恒心文庫:マツド・マッド・シンドローム
本文
無機質な空間に、空調システムの音だけが響いている。施設に集められた人数は40298人。全員凶行に及ばぬよう全裸にされている。
警備員によって誘導され、横に並んだ人々は、その硬質でひんやりとした壁に両の手を突く。
壁は透明なガラスとなっており、向こう側の様子が透けて見える。といっても、どこまでも無機質で金属質な空間が広がっているだけなのだが。
おそらくは、見通しを良くすることで民衆の不安を和らげる効果を狙っているのだろう。
無言の集団に、アナウンスが流れる。
「それではこれより、抗体の摂取をおこないます。体を前に傾け、目の前の穴から舌を出してください」
言われたとおり人々は、上半身を前方へ突き出し、壁にあけられている小さな穴から舌を突き出す。
ゴォゴォとした空調設備の音しか聞こえない空間で、舌を突き出し横並びする無言の全裸の群衆。
絵柄だけみるとシュールな一幕のようだが、その表情は一様に真剣だ。
ある者は目を閉じ、ある者は額から脂汗を流し、またある者は眼前の光景を目に焼き付けようとでもするかのようにかっと目を見開いている。
そのまま数分が経過しただろうか。「ピン、ポォ~ン」というねっとりとした電子音のあと、部屋の上部に取り付けられたスピーカーから声が流れる。
「お待たせしました。これより、マツド・マッド・シンドローム対策、抗体の摂取をおこないます」
ガラガラとシャッターが開き、施設の奥から何かが台車に乗せられてこちらへ走って来る。かなりの高速だ。
「あっパカデブ」「パカデブだ」「きも!」
幾人もがつぶやくのが聞こえる。すべての人間が彼の顔を知っている。
当たり前だ。何日も「救世主(メシア)」としてテレビで散々報道された男を、誰が忘れようか。

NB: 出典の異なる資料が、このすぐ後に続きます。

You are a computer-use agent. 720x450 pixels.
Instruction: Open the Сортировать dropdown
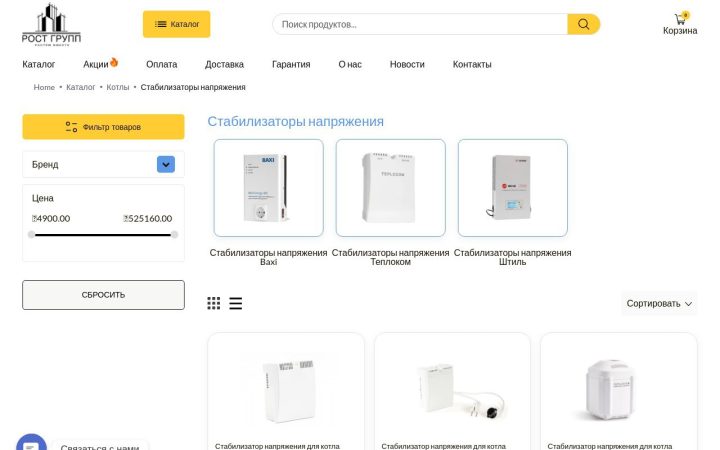click(x=659, y=304)
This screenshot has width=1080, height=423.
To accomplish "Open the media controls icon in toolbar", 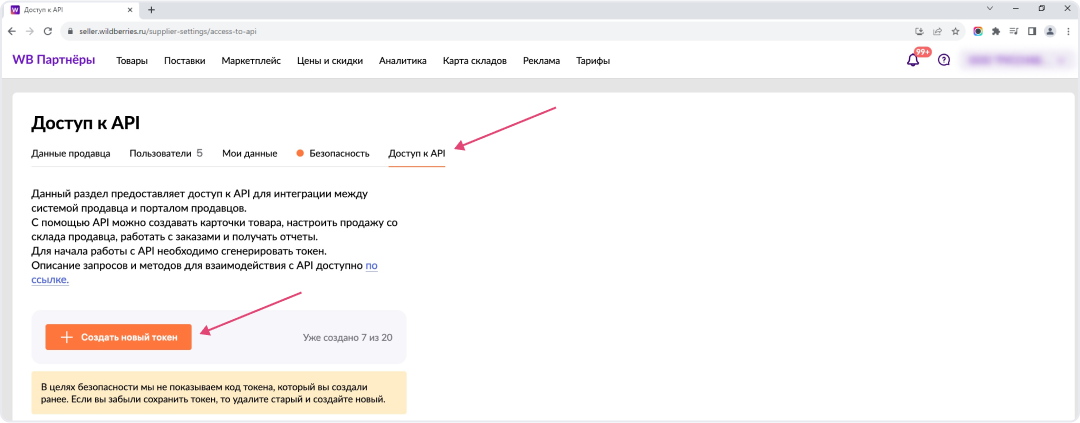I will point(1014,31).

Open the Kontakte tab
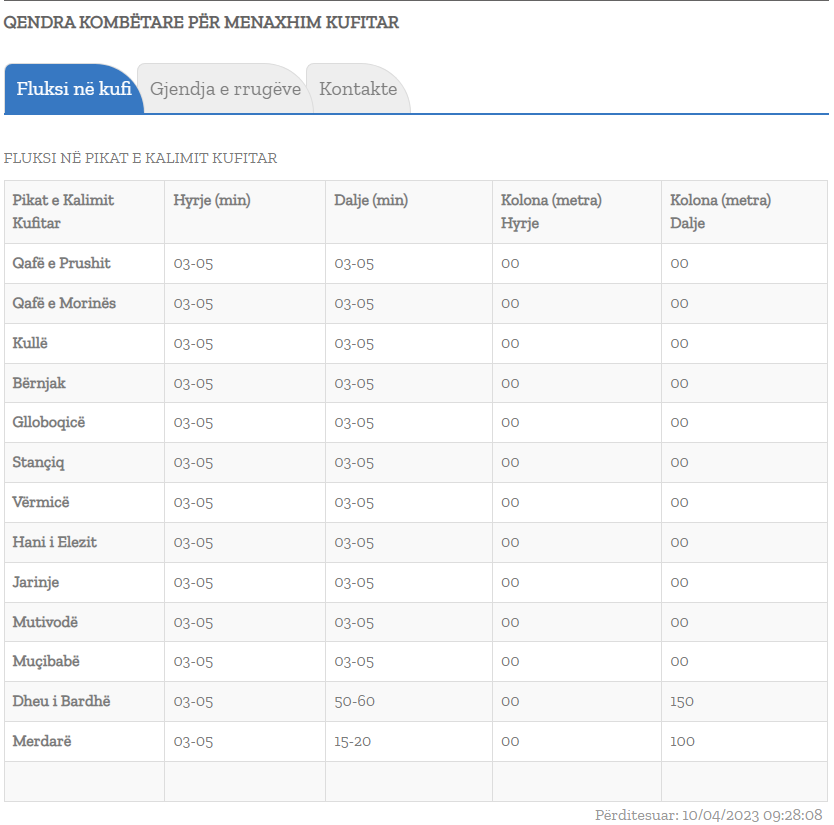coord(358,89)
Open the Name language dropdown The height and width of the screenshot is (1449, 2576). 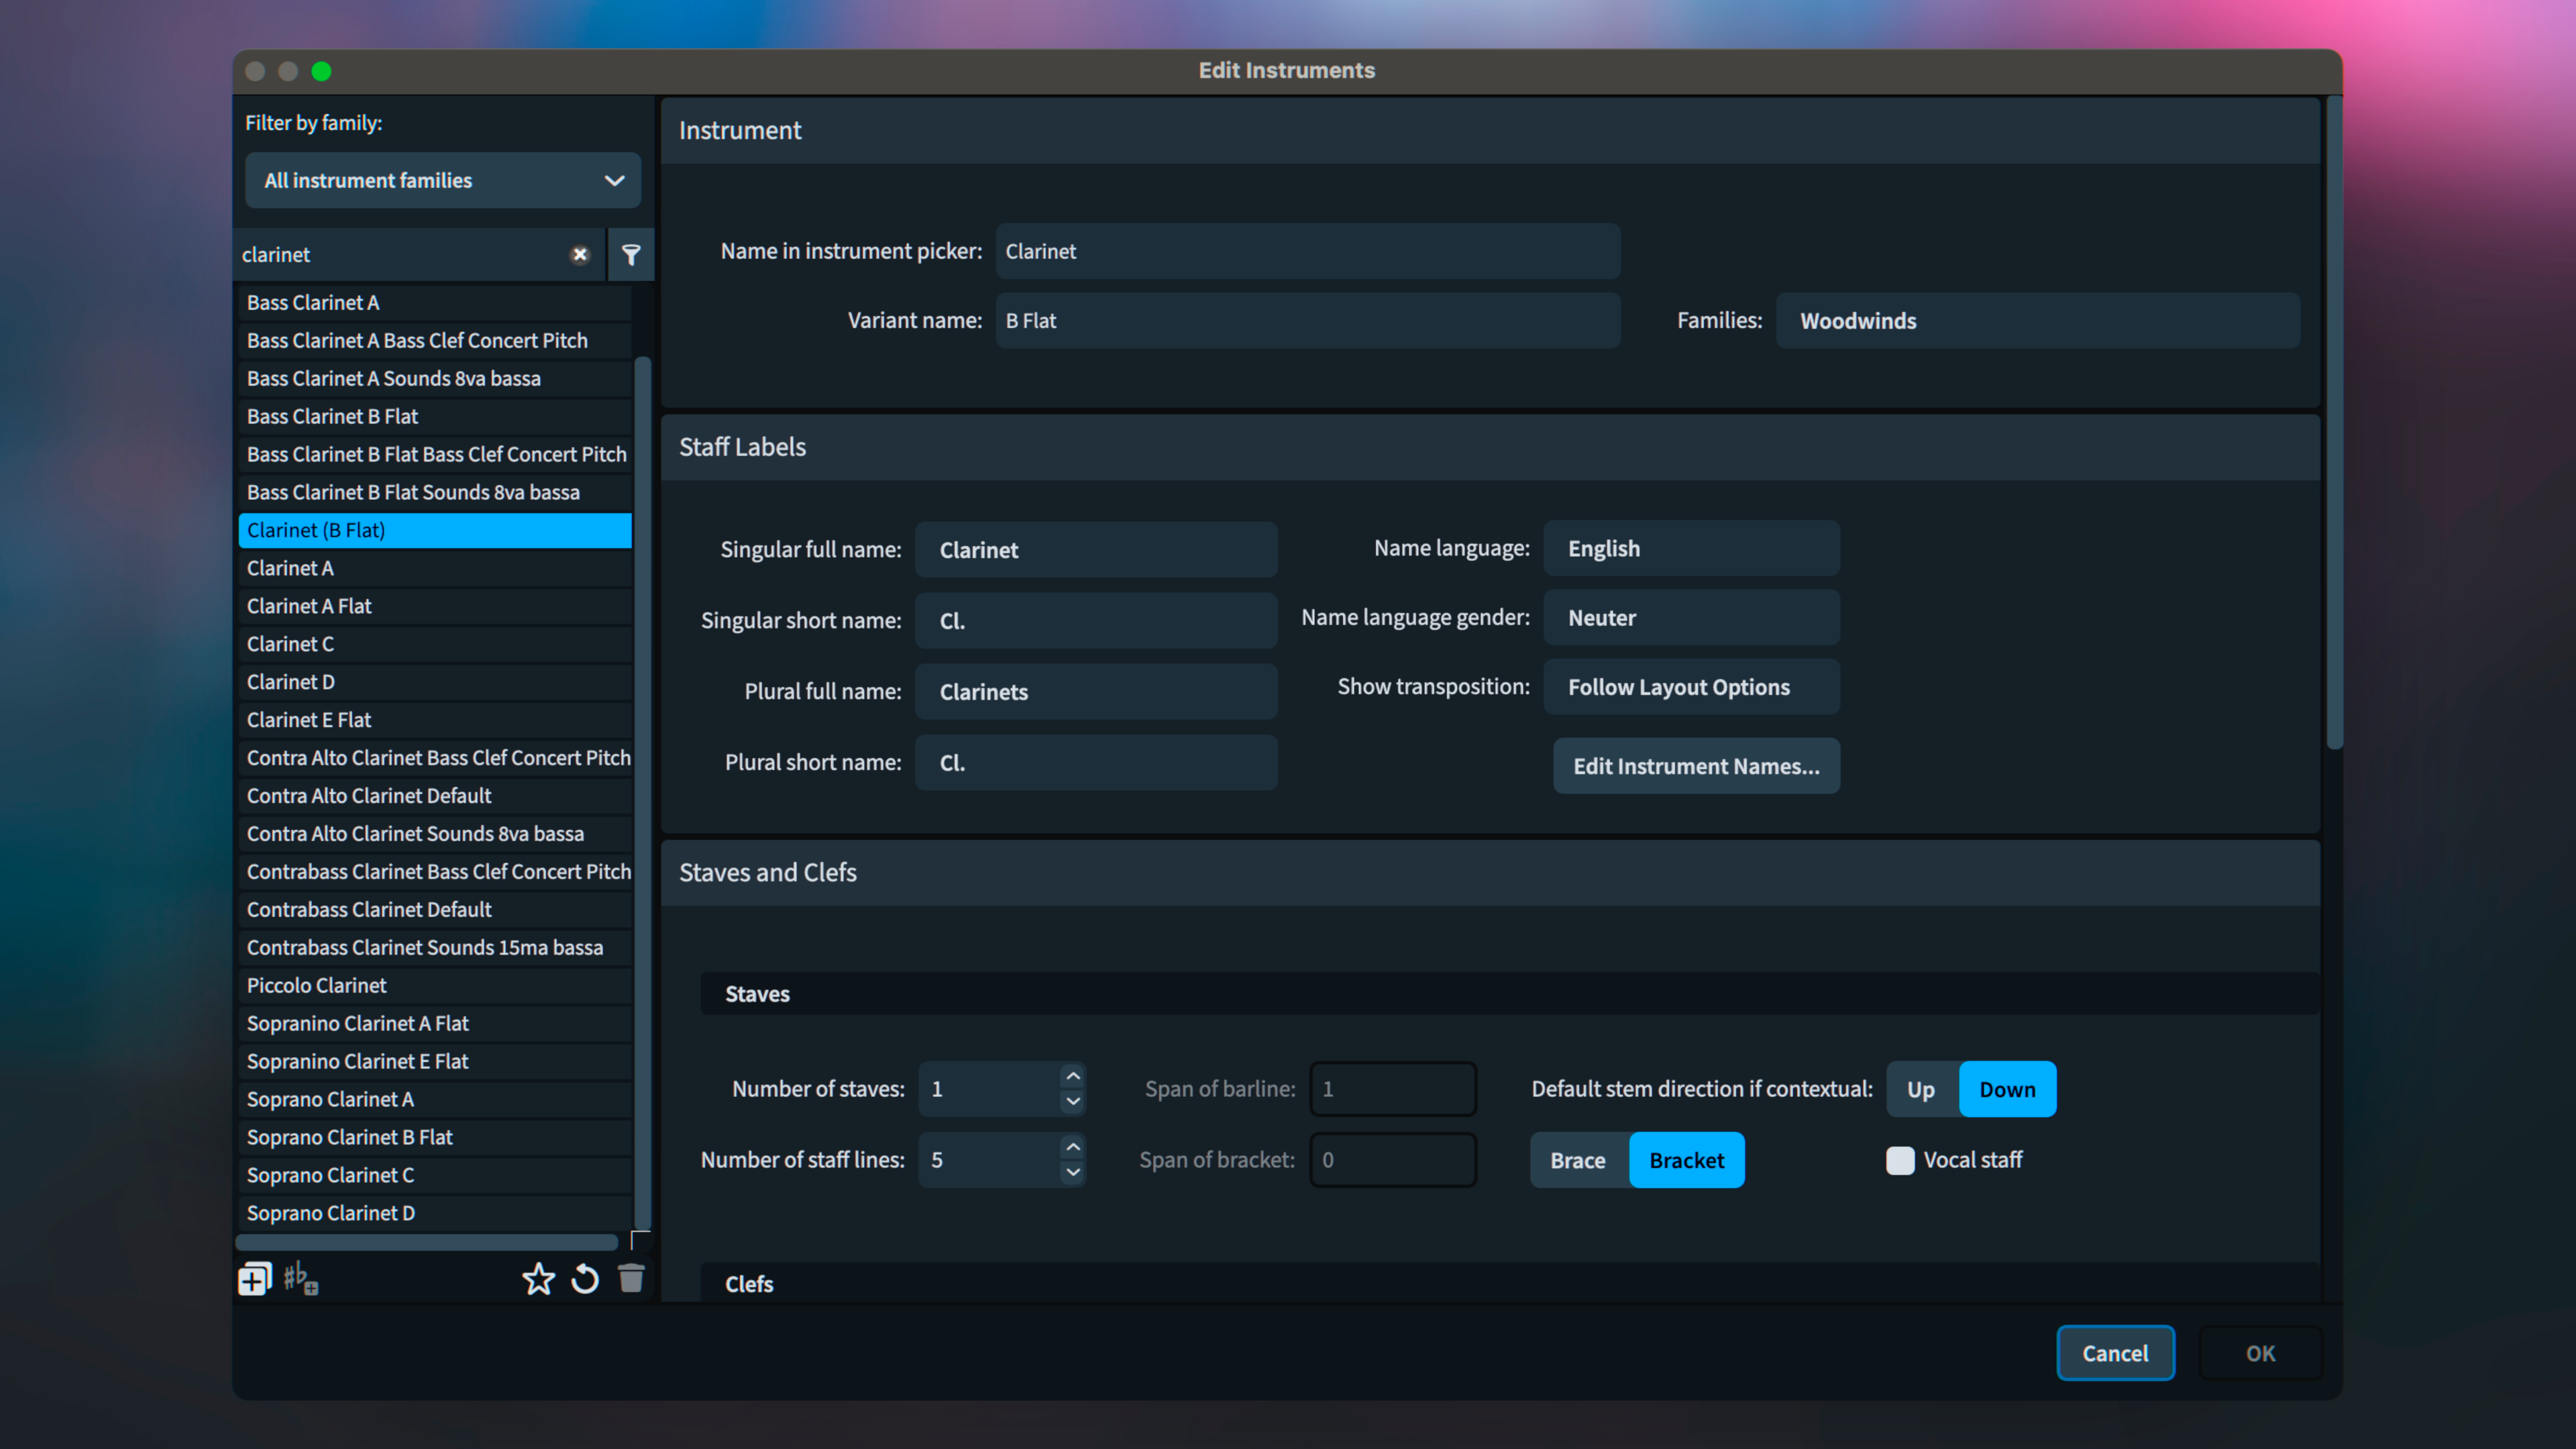[x=1691, y=548]
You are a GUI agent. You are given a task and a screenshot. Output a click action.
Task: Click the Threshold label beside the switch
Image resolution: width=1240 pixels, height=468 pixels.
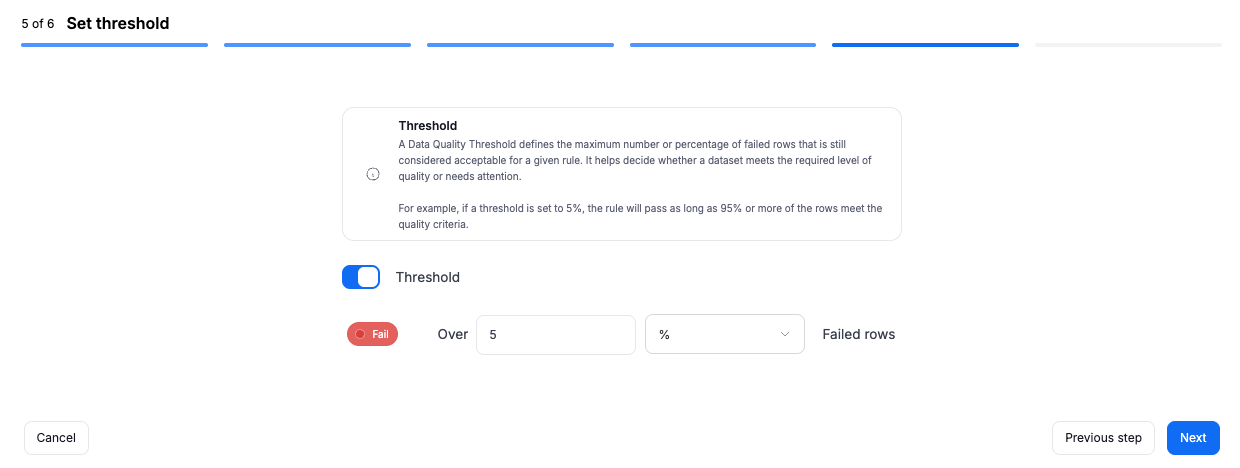point(428,277)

しかし、彼の本名まで知っているものはそういまい。現在それらの情報はすべて最重要機密として闇に葬られているのだから。
TK。それが彼の本名だ。
全裸のKは十字架に磔になったような姿勢で台車に埋め込まれている。あの台車の中では、彼を生かすための多くの装置が作動しているのであろう。
Kの表情は弛緩しており、目ん玉は妙な具合に飛び出し、だらりと舌が垂れ下がっている。いわばアヘ顔的なあれである。植物人間化された彼が、もはや表情筋を動かすことなどないのだ。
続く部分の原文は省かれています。